So that is three new phones, a watch, and a TV. Apple has been busy. Critics are legion, but they miss the point.
It’s the two acronyms of the moment: AI and AR, and they are the two defining characteristics of the iPhone X.
The rest of the products are very interesting, a watch that is also a communication device – how very Star Trek – a new TV that makes HDTV seem like a 1950s black and white TV set, two worthy new phones the Eight and Eight Plus.
But it is the X – pronounced ten, that is drawing all the attention and no shortage of ire.
Apple has reverted to the Roman system of numbering, and if you listen to the critics, it is so far behind rivals, that Tim Cook, the CEO, might sound more modern if he started talking in Latin.
Some of the criticisms were downright silly. One person tweeted that the new face recognition software is no good, as your girlfriend/wife might wave it front of your face when you are asleep and open it up. Sorry, if that is your big worry, you may need a counselor/marriage counselor rather than a new phone.

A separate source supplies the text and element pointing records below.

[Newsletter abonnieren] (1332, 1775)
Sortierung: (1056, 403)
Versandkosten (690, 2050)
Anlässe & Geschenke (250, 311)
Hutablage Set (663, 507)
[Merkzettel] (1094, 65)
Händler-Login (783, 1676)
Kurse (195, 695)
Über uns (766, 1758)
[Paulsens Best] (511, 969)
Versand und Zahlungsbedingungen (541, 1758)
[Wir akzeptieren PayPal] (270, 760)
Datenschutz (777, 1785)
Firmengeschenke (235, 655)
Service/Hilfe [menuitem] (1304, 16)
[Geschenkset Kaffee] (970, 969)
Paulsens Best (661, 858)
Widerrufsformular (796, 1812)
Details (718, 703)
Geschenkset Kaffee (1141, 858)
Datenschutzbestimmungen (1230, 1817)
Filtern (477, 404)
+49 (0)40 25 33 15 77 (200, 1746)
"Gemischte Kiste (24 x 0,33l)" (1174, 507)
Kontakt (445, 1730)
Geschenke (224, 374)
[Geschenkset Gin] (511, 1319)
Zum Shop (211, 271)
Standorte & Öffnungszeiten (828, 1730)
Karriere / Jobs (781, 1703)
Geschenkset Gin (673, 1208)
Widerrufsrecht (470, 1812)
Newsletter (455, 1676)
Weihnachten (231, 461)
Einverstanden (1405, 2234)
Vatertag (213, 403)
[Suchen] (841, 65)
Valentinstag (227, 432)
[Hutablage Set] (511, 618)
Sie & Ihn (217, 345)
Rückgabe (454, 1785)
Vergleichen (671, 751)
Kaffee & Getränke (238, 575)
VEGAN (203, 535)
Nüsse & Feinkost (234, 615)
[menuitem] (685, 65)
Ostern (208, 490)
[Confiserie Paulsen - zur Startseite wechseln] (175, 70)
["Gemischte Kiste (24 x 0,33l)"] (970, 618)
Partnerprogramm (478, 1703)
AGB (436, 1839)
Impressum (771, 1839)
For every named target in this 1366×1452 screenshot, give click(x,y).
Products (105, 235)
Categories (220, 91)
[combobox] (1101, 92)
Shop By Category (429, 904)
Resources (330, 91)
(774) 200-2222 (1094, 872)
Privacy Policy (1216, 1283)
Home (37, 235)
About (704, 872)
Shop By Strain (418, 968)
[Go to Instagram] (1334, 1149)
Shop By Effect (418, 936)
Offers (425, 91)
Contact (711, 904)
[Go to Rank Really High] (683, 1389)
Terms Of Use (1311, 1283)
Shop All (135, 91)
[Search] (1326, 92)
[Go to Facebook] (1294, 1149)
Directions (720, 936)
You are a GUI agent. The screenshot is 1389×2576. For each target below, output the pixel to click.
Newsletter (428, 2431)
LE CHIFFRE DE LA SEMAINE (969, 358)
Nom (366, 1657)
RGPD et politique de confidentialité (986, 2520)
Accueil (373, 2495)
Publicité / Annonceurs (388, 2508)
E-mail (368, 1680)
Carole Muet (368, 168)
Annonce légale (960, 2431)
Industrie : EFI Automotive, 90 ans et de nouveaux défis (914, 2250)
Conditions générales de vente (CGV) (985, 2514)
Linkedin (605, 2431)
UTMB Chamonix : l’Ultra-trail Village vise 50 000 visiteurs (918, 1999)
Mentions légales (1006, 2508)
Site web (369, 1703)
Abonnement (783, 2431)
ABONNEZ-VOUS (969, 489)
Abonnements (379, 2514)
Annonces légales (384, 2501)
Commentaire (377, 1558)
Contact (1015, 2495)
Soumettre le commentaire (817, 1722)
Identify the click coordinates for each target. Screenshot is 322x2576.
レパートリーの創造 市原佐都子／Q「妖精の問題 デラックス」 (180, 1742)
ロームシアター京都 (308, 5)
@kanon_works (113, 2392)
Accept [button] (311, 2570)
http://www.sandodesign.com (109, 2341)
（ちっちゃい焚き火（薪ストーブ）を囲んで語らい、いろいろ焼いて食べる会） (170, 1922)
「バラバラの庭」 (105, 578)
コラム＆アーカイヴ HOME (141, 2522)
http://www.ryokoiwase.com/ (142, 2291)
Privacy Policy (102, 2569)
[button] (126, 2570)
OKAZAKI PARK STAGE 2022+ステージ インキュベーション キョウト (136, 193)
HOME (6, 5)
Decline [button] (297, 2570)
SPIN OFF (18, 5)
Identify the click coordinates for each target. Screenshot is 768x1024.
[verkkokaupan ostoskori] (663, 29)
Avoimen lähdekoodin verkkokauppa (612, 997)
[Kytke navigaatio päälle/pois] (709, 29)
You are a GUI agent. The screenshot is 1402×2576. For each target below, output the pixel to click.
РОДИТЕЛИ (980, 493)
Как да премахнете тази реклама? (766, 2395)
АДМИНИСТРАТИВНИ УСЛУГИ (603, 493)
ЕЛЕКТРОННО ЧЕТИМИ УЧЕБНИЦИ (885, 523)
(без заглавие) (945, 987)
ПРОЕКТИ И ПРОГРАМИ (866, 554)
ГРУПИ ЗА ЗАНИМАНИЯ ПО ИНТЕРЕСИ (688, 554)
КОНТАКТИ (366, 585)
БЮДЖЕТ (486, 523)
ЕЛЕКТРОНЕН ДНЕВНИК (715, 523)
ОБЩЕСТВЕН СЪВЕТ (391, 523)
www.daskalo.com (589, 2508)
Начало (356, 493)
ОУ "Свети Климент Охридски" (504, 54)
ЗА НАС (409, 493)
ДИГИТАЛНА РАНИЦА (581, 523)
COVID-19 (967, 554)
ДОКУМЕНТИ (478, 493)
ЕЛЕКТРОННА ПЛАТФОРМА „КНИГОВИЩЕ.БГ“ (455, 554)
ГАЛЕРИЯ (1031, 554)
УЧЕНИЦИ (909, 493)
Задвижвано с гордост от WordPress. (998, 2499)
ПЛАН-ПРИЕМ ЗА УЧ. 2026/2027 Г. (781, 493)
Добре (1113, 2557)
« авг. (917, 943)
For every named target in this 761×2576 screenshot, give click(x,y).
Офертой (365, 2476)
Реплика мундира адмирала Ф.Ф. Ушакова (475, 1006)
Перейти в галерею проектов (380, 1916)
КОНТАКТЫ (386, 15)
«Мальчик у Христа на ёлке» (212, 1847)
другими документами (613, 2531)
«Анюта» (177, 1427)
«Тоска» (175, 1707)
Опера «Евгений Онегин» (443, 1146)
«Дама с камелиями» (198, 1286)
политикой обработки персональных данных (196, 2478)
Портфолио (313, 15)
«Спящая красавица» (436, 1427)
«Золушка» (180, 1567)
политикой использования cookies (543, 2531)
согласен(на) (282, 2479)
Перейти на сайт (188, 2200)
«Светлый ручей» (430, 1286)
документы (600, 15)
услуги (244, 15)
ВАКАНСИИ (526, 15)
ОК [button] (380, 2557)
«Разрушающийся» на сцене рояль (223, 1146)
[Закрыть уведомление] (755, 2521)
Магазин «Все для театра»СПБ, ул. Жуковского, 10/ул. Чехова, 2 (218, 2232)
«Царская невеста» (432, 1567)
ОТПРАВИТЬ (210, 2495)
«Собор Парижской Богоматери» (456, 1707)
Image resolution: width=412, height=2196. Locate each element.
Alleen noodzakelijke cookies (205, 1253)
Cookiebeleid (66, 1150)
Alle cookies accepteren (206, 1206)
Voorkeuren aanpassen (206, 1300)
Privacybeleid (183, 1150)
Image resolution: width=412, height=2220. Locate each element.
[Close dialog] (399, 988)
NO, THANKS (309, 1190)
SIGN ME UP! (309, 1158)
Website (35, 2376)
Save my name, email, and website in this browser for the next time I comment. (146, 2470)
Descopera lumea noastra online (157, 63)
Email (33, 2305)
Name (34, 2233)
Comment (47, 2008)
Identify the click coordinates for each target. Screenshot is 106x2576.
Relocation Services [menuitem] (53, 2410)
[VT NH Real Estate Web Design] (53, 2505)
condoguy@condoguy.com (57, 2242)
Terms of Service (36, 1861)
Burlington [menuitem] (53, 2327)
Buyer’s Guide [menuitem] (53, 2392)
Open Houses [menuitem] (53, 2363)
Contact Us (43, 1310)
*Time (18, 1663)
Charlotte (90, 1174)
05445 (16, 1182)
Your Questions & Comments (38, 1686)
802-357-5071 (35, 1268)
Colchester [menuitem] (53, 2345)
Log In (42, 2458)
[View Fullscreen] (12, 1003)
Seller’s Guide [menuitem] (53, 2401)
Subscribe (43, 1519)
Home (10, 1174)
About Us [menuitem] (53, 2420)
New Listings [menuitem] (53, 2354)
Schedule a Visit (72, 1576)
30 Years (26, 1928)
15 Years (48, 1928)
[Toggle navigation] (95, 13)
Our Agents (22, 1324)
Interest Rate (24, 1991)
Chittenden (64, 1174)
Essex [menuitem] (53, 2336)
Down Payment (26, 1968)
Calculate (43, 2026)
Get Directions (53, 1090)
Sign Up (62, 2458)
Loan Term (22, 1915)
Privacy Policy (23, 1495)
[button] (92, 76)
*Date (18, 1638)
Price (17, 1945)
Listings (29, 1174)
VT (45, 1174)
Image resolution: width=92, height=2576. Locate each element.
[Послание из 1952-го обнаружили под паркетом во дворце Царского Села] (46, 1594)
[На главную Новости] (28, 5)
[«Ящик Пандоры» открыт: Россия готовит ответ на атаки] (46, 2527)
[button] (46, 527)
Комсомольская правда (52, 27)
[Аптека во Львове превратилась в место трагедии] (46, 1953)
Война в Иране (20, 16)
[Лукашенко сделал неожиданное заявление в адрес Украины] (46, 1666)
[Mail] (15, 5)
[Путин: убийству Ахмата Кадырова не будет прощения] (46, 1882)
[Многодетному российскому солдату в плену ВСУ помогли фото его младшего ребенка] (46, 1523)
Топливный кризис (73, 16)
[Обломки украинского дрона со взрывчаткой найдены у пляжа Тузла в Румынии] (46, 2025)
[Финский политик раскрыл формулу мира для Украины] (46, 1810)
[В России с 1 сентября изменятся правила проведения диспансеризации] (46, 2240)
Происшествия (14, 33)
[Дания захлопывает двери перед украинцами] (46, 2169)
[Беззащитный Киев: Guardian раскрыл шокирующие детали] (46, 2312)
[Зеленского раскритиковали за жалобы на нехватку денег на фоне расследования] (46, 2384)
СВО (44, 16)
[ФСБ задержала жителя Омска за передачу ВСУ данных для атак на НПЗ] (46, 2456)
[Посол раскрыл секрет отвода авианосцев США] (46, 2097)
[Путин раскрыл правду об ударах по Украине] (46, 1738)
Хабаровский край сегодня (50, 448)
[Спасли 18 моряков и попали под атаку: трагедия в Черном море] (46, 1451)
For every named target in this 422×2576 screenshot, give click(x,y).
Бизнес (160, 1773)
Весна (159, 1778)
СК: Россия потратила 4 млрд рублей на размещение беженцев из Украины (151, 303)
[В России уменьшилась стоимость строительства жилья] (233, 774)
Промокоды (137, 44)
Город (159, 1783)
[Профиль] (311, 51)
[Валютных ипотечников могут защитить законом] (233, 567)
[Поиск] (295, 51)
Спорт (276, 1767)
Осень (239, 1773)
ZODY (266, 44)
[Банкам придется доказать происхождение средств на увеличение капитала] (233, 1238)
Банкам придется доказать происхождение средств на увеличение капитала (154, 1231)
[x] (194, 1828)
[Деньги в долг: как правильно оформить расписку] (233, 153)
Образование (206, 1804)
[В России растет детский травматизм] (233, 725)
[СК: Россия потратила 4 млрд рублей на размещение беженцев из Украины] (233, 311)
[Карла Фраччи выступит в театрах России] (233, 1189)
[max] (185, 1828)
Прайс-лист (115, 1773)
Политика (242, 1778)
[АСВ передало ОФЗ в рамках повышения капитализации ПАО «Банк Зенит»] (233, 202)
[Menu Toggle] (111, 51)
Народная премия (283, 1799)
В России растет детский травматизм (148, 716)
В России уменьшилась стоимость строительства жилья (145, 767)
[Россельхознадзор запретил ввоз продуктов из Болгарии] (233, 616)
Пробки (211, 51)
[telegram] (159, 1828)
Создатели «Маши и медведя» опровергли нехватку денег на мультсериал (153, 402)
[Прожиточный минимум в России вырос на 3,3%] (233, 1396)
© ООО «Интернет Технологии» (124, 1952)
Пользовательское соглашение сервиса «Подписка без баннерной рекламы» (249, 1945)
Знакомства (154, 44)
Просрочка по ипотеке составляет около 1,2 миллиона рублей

Actually, as this account illustrates, the facial recognition software in the new iPhone, and which uses neural computing, is an extraordinary application of AI.
But, augmented reality is the prize Apple is really chasing.
And the tale of this pre-dates the launch of the iPhone X by many months with the launch of the ARKit software tools for developers.
Now Ikea has launched an augmented reality app for iOS which enables you to view its furniture in your home, another app tells you how tall you are.
But then a year ago we got the wireless earplugs, a product slated by critics who missed the augmented reality angle.
What we have seen so far is just a hint of what will come – and Apple has shown that it is focusing on this opportunity – especially in combining AI and AR.
Its share price has risen 40 per cent this year, the company is now worth $815 billion, augmented reality could catapult it to a trillion within 18 months.